Suggesties voor studie en onderwijs

Denk na over deze suggesties terwijl u het hoofdstuk bestudeert of uw les voorbereidt. Zie pp. V–VII voor meer informatie.

  1. President Snow verklaarde dat we ons moeilijk kunnen voorstellen welke vooruitgang het werk van de Heer zou kunnen maken zonder de vrouwen van de kerk (p. 171). Op welke manieren dragen vrouwen tegenwoordig bij aan het werk van de Heer?

  2. Denk na over de woorden van president Snow over de zending van de zustershulpvereniging (p. 177). Hoe hebben ZHV-zusters met hun zending u of uw gezin wel eens geholpen en hoe heeft dat uw leven beïnvloed?

  3. Lees de paragraaf die onderaan p. 173 begint.
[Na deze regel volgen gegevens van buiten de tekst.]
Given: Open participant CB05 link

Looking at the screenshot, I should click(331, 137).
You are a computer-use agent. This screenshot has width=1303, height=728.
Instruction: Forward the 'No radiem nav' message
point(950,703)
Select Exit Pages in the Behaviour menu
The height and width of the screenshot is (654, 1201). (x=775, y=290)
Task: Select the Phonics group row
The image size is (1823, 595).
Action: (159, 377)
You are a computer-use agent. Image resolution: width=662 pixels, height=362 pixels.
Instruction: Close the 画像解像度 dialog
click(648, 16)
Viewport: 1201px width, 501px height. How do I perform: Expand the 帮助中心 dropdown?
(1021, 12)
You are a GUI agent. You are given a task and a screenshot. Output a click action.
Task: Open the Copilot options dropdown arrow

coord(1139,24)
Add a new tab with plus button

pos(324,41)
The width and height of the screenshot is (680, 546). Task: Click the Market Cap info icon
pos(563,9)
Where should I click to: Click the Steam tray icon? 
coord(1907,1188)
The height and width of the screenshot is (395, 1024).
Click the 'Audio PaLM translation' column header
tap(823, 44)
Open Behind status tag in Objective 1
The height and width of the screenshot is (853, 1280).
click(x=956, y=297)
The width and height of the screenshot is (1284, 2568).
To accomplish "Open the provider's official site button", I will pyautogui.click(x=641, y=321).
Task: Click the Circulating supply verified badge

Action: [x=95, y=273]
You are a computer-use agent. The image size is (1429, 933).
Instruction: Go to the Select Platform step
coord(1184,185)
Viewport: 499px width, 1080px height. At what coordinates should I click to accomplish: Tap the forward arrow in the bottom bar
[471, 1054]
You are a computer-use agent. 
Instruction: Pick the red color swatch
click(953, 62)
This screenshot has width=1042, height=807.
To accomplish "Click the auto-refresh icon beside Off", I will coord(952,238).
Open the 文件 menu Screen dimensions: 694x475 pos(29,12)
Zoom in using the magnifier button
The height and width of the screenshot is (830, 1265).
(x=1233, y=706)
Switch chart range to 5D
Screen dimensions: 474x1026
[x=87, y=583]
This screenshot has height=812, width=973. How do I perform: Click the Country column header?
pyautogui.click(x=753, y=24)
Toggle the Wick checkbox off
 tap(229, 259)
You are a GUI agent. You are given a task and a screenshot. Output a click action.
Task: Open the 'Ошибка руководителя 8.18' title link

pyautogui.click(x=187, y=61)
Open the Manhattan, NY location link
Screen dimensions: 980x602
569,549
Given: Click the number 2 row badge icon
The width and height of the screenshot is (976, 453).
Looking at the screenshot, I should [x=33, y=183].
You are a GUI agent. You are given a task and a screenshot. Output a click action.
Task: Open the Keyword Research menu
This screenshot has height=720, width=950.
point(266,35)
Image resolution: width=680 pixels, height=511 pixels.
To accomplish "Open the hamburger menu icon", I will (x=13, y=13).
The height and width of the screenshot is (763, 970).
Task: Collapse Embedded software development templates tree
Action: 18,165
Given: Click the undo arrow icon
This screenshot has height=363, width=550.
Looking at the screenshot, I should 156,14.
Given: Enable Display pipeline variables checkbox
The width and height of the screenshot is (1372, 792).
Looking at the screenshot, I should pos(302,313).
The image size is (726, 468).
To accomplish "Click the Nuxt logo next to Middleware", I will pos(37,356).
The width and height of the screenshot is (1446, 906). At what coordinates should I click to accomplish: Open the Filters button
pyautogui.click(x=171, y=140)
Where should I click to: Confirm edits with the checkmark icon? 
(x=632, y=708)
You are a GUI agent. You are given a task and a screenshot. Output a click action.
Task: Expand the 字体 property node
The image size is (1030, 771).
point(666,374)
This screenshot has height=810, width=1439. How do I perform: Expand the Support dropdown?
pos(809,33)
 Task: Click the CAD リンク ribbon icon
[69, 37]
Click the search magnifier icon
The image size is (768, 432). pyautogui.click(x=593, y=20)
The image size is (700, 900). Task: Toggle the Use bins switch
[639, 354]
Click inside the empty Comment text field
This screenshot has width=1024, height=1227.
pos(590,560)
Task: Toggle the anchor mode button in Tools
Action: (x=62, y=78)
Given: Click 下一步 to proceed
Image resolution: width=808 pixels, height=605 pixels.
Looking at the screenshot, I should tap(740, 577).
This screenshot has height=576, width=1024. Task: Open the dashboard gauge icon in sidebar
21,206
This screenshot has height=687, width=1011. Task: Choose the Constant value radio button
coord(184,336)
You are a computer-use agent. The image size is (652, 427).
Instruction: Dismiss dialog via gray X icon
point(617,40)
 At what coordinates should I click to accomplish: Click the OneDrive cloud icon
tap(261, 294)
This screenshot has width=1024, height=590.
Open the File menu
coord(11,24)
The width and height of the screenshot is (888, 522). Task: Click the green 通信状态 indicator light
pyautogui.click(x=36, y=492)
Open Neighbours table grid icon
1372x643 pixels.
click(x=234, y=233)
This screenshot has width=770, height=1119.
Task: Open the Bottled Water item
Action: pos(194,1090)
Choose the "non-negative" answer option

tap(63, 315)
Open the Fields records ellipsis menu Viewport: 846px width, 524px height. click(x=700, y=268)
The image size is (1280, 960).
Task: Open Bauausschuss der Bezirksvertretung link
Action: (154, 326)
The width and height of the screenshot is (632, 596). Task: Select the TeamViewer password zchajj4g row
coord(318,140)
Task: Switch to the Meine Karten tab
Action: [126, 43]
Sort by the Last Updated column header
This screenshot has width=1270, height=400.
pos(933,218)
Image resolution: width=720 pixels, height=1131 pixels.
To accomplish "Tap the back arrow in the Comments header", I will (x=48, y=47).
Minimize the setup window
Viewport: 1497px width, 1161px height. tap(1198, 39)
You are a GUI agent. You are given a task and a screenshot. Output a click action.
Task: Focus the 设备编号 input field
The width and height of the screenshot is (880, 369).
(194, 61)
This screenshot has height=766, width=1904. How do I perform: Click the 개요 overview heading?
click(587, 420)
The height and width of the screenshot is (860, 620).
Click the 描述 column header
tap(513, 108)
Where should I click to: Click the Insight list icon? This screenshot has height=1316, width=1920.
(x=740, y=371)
In welke opzichten helpt de zustershulpvereniging ‘het koninkrijk van God voort te stuwen’? Welke voorbeelden van samenwerking tussen de ZHV-zusters en priesterschapsdragers hebt u gezien?

  4. Denk na over president Snows pleidooi tot de ZHV-zusters om hun invloed uit te oefenen ‘ten gunste van zuiver moederschap en trouw aan het huwelijksverbond’ (p. 174). Waarom is die invloed in de huidige wereld nodig? Op welke manieren kunnen ZHV-zusters jongevrouwen helpen zich op een tempelhuwelijk en het moederschap voor te bereiden?

  5. President Snow zei: ‘Naarmate de kerk groeit, zal het nut van de [zustershulp]vereniging evenredig toenemen, en zij zal zelfs meer goed kunnen doen dan in het verleden het geval is geweest’ (p. 174). Hoe kunnen ZHV-zusters hun goede invloed in de wereld van tegenwoordig nog meer laten gelden?

  6. Bestudeer de paragraaf die op p. 176 begint. Overweeg hoe u bent geleid naar ‘waar God [u] wil hebben’. Hoe heeft God u daarbij geholpen?

Relevante teksten: Jesaja 1:17; Matteüs 25:34–40; Mosiah 4:26–27; Alma 1:29–30; Moroni 7:44–48

Onderwijstip: ‘Houd er bij uw voorbereiding rekening mee dat u iedere les andere onderwijsmethoden gebruikt. Dat kan door bijvoorbeeld de ene les een kleurrijke poster te gebruiken en de volgende keer een lijst met vragen op het bord te schrijven.’ (Onderwijzen — geen grotere roeping, p. 89.)

Noten

  1. In: ‘Prest. Snow to Relief Societies’, Deseret Evening News, 9 juli 1901, p. 1.

  2. In: ‘Prest. Snow to Relief Societies’, p. 1.

  3. In: ‘Prest. Snow to Relief Societies’, p. 1.

  4. In: ‘Prest. Snow to Relief Societies’, p. 1.

  5. In: ‘Prest. Snow to Relief Societies’, p. 1.

  6. Young Woman’s Journal, september 1895, pp. 577–578.

  7. Young Woman’s Journal, september 1895, p. 578.

  8. In: ‘Prest. Snow to Relief Societies’, p. 1.

Vanaf de begindagen van de kerk hebben de ZHV-zusters samengewerkt en elkaar in stoffelijk en geestelijk opzicht gesterkt.

‘De leden van de zustershulpvereniging hebben voorzeker zuivere en onbevlekte godsdienst in praktijk gebracht.’